**Data under study:**
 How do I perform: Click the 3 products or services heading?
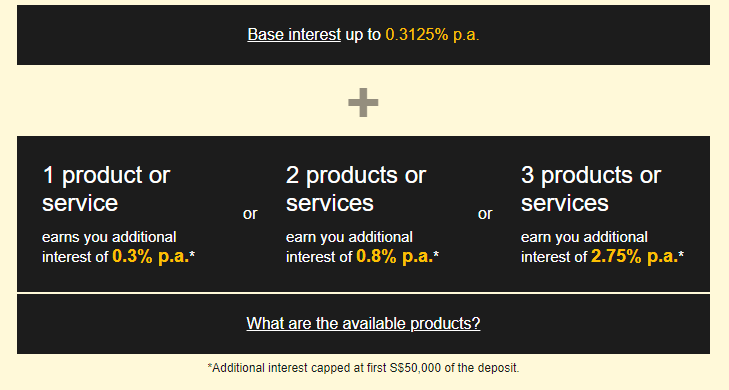pyautogui.click(x=590, y=189)
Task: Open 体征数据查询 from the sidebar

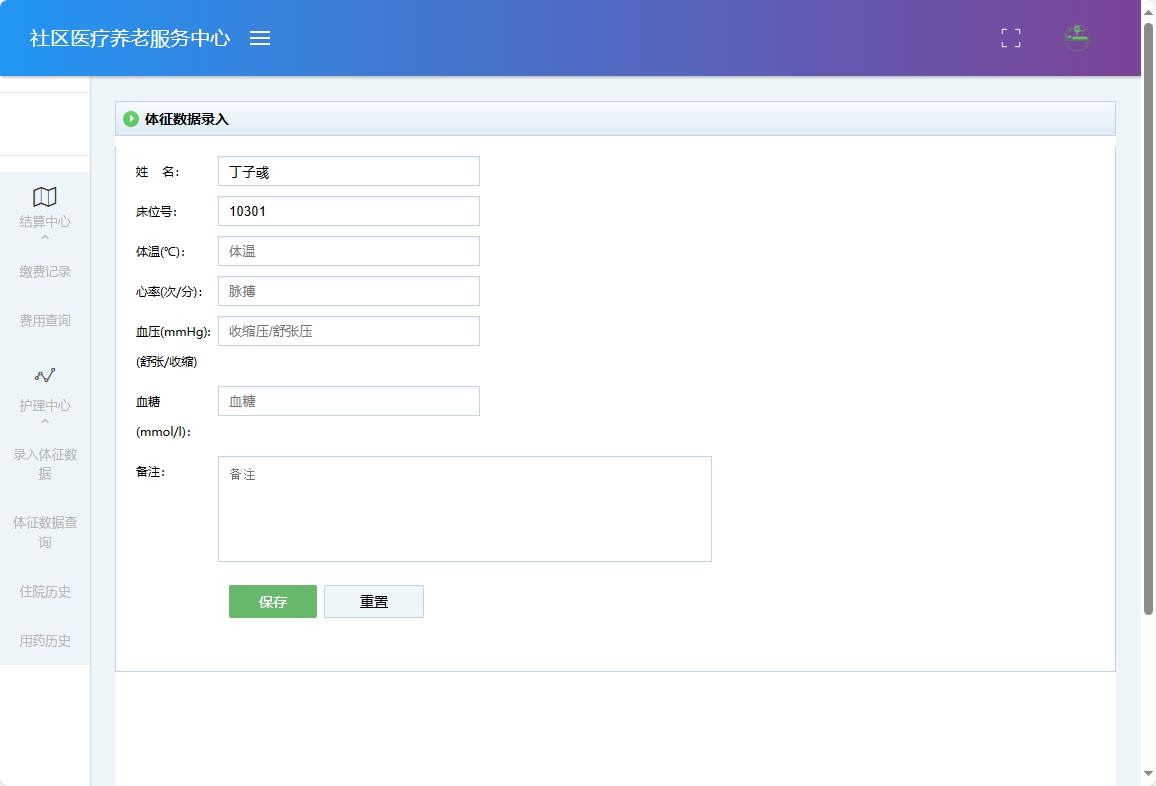Action: point(44,532)
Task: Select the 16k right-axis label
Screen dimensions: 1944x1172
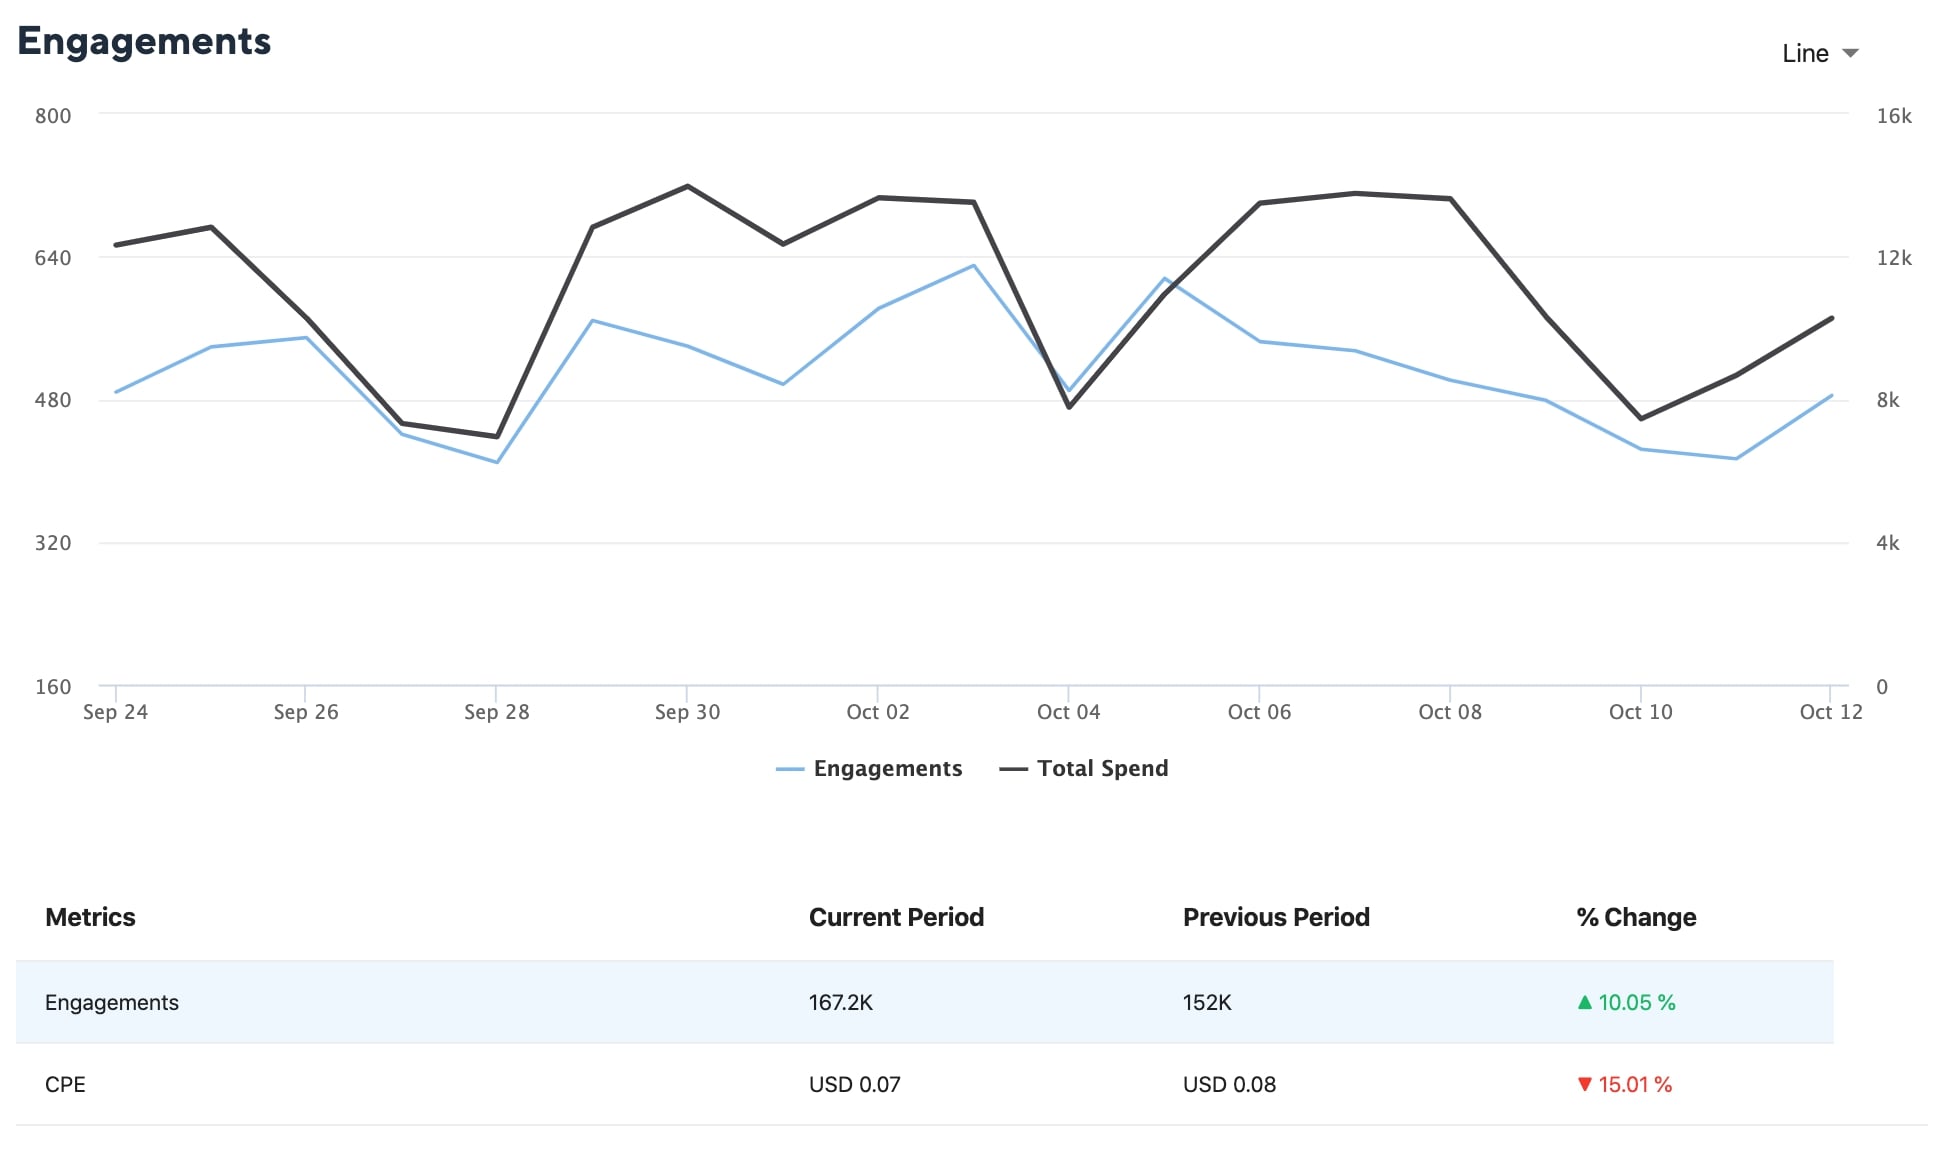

**What needs to be done:** From the line containing "Task: Select the 16k right-axis label" to the last line of the listing above, transcribe each line exactly, skipping the pictures.

**Output for this exercise:**
Task: Select the 16k right-axis label
Screen dimensions: 1944x1172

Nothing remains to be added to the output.